The CCC Index covers the 15 countries with the largest economies in Latin America (95% of the region's GDP) and evaluates 14 variables, including the independence of the judiciary, the strength of investigative journalism, grouped into categories of legal capacities, democracy, and political institutions, civil society, the media, and the private sector.

With a rating of 4.55 / 10, Mexico occupies the 8th place, positioning itself in the middle of the table and with a slight decline compared to 2019 (4.65). Although, because of its economic importance, we should be in the group made up of Brazil, Peru, Argentina, and Colombia, given the results in this area, we are located next to Ecuador and Panama.

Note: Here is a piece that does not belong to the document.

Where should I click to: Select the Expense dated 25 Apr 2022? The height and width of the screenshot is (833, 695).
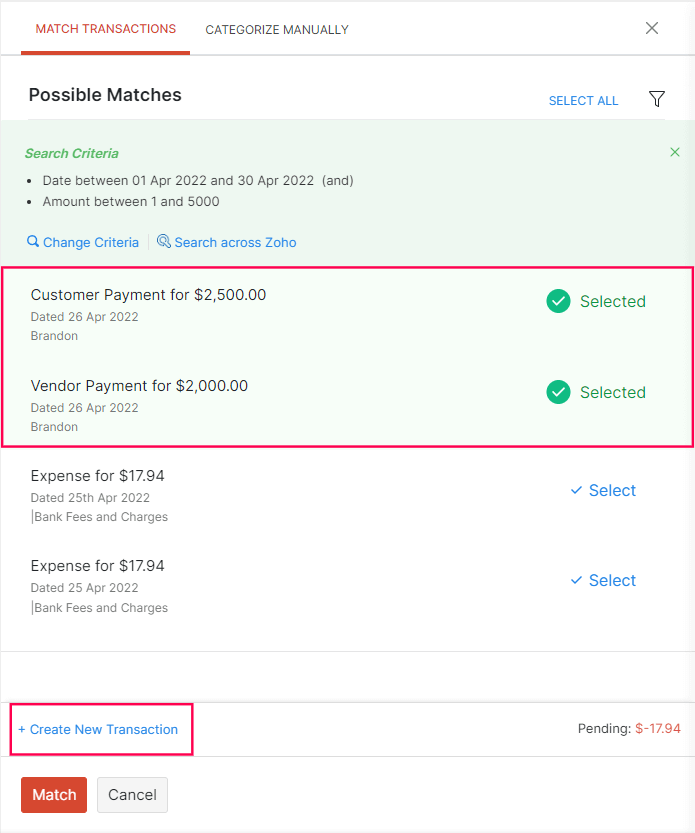pos(602,580)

The countries that ranked the best are Uruguay, Chile, and Argentina. The last, or lowest ranking, are the Dominican Republic, Bolivia, and Venezuela. Peru is the country with the most significant progress this year.

Mexico's strengths are access to public information and transparency, the level of international cooperation in this area, and, notably, the mobilization of civil society against corruption.

The weaknesses are clearly stated:

-Despite the official promise to “end corruption,” Mexico is experiencing a scenario of stagnation and weakness in the detection, punishment, and prevention of corruption.

-Mexico's capabilities are compromised by concentrating the solutions to this issue on presidential will and not on monitoring structural reforms and the implementation of the SNA.

I am left with the authors' conclusions: success in fighting corruption occurs with long-term institutional strengthening. And with the impulse of civil society. There is no other way. As long as that does not happen, Mexico will continue unarmed to fight the battle.